[REQUIRED TASK] In the text on Industry 4.0 in Romanian manufacturing, what explains the notable scores that small and micro companies recorded?

— Start of PROVIDED TEXT —

The results obtained show that industrial companies from Romania are interested in developing all the processes from a company regarding the entire process flow, from client order to product delivery. Romania is at the beginning of Industry 4.0 implementation and medium scores and weak connections between certain variables highlight that companies from manufacturing engineering from Romania do not have a very good grip on new technologies and knowhow, but there are premises for development.

Also, the obtained findings revealed that small and micro companies have recorded notable scores in respect with implementing principles of Industry 4.0, considering their flexibility and the communication among employees which is more efficient than in case of large and medium companies.

For fully benefitting from the advantages of Industry 4.0 principles and for a better exploitation of the new technology in the direction of a sustainable development, manufacturing companies from Romania need: high investments in technology; a better flexibility of the structure of the company; employees’ education regarding the use of the new technology; understanding and patience of managers in respect with older employees who might be anxious and afraid of failing in using new technology; arranging seminars and workshops for employees to get acquainted of the new technology and learn and understand their benefits; education of managers and employees in the spirit of sustainability, in order to be aware of the importance of using such new and modern technologies that create high quality products, reduce waste and energy consumption, and, generally speaking, having a minimum environmental impact, to ensure the best condition for the companies, clients, society and the generations to come.

The final conclusion might be related to the contributions of this paper to the development of the existing body of literature in the field of Industry 4.0. Since literature is poor in research regarding the implementation of Industry 4.0 principles by companies from Romania, this paper presents contributions to enrichment of the field of Industry 4.0. By the means of an original survey, based on an original designed questionnaire, as an instrument for data collection, the research presented in this paper has measured the degree of implementing Industry 4.0 principles by industrial companies from Romania acting in the manufacturing engineering field, being as one the most important economic sector in Romania. The study has also revealed certain benefits obtained by the companies after implementing certain principles. The obtained results could represent a solid base for future and more detailed studies.

— End of PROVIDED TEXT —
— Start of GIVEN INFORMATION —

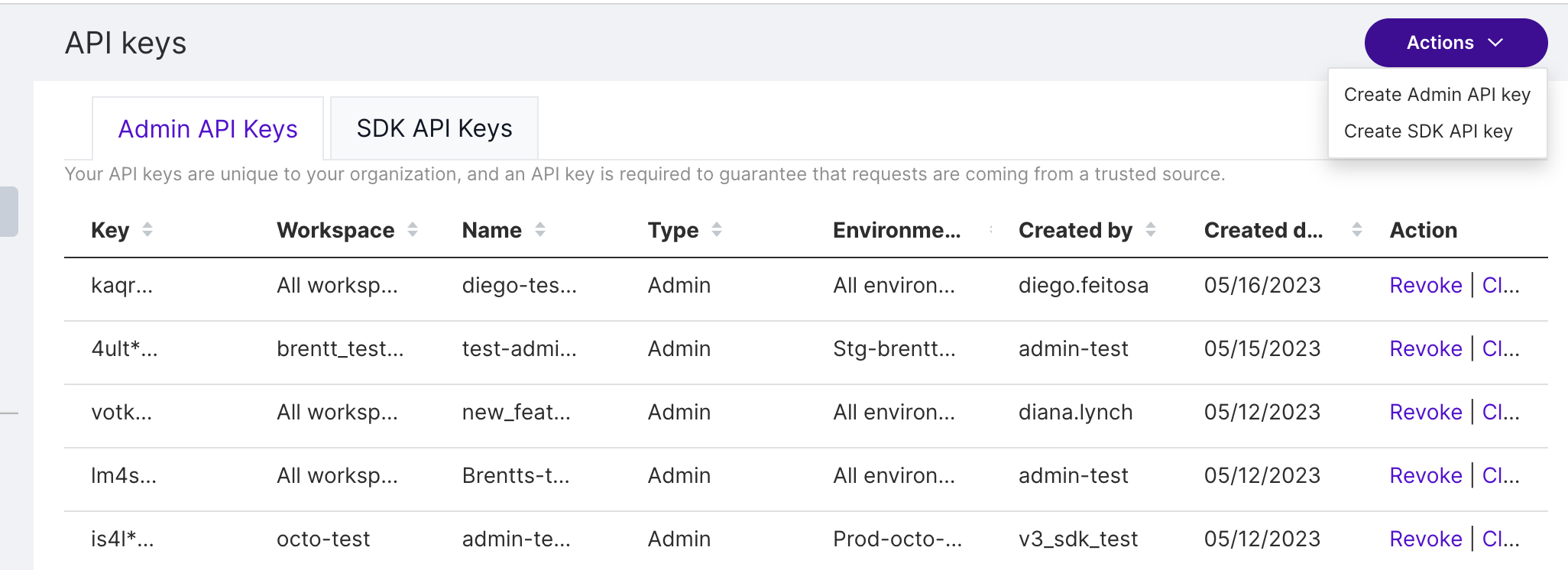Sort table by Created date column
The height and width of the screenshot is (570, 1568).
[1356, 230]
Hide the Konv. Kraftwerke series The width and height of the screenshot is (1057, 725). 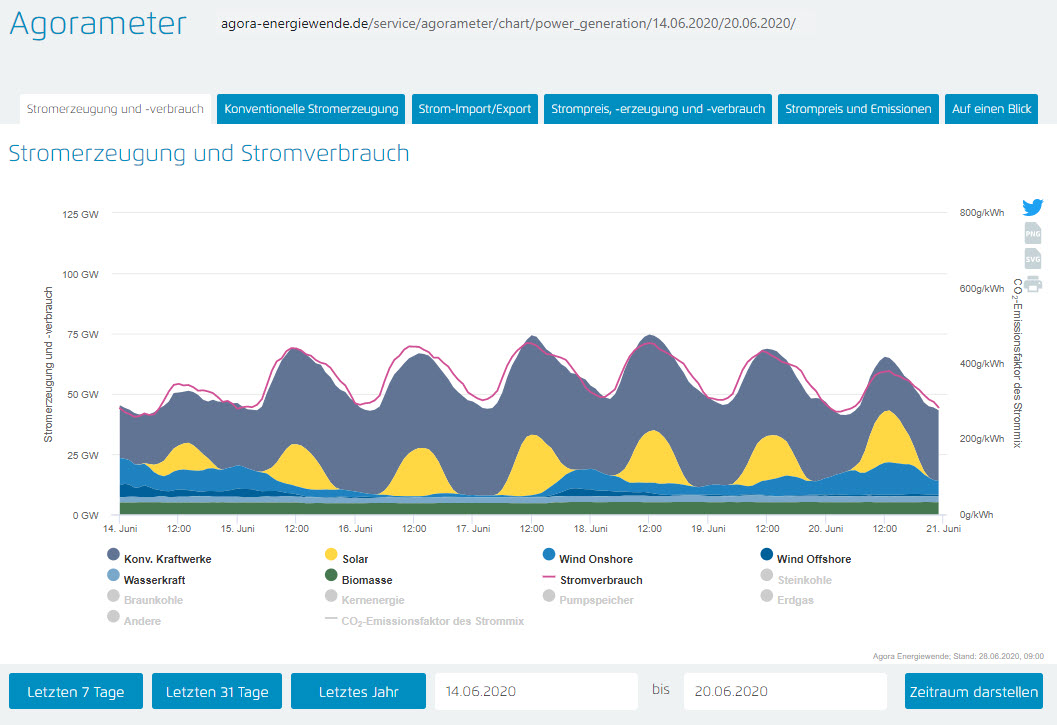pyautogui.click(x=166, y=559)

— End of GIVEN INFORMATION —

[SOLUTION TO THIS EXERCISE] Their flexibility and communication among employees that is more efficient than in large and medium companies.